TGNet: Learning to Rank Nodes in Temporal Graphs

Node ranking in temporal networks are often impacted by heterogeneous context from node content, temporal, and structural dimensions. This paper introduces TGNet , a deep-learning framework for node ranking in heterogeneous temporal graphs. TGNet utilizes a variant of Recurrent Neural Network to adapt context evolution and extract context features for nodes. It incorporates a novel influence network to dynamically estimate temporal and structural influence among nodes over time. To cope with label sparsity, it integrates graph smoothness constraints as a weak form of supervision. We show that the application of TGNet is feasible for large-scale networks by developing efficient learning and inference algorithms with optimization techniques. Using real-life data, we experimentally verify the effectiveness and efficiency of TGNet techniques. We also show that TGNet yields intuitive explanations for applications such as alert detection and academic impact ranking, as verified by our case study.

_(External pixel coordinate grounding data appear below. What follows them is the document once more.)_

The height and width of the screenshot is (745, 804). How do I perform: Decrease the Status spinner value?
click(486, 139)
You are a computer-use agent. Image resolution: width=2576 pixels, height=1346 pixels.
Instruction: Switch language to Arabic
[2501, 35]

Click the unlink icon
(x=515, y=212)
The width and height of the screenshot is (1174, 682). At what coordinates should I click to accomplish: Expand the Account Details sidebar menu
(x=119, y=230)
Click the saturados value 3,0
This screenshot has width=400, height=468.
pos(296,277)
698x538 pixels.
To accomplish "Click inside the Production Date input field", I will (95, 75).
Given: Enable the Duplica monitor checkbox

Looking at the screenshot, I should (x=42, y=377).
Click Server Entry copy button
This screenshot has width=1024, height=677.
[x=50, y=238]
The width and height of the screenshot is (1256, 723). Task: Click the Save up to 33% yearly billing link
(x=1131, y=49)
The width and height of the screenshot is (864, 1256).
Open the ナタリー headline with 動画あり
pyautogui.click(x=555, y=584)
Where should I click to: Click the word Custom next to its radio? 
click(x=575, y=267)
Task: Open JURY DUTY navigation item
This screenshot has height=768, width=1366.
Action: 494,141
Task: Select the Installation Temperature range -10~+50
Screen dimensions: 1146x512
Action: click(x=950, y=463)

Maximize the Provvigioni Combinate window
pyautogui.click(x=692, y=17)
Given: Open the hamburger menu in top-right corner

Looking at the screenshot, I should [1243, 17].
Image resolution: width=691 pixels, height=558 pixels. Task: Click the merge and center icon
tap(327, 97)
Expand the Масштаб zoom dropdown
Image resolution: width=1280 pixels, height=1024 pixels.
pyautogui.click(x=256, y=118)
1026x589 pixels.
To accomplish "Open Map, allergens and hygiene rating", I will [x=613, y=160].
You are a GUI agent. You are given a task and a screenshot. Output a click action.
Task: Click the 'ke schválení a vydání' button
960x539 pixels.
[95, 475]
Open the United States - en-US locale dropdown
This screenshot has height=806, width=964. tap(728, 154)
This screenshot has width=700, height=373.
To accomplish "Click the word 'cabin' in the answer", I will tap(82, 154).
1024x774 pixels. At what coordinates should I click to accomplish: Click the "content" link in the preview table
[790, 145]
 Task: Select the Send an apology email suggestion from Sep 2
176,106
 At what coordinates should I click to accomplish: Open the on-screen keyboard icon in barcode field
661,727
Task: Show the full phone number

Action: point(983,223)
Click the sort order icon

LogLens: A Real-time Log Analysis System

Administrators of most user-facing systems depend on periodic log data to get an idea of the health and status of production applications. Logs report information, which is crucial to diagnose the root cause of complex problems. In this paper, we present a real-time log analysis system called LogLens that automates the process of anomaly detection from logs with no (or minimal) target system knowledge and user specification. In LogLens, we employ unsupervised machine learning based techniques to discover patterns in application logs, and then leverage these patterns along with the real-time log parsing for designing advanced log analytics applications. Compared to the existing systems which are primarily limited to log indexing and search capabilities, LogLens presents an extensible system for supporting both stateless and stateful log analysis applications. Currently, LogLens is running at the core of a commercial log analysis solution handling millions of logs generated from the large-scale industrial environments and reported up to 12096x man-hours reduction in troubleshooting operational problems compared to the manual approach.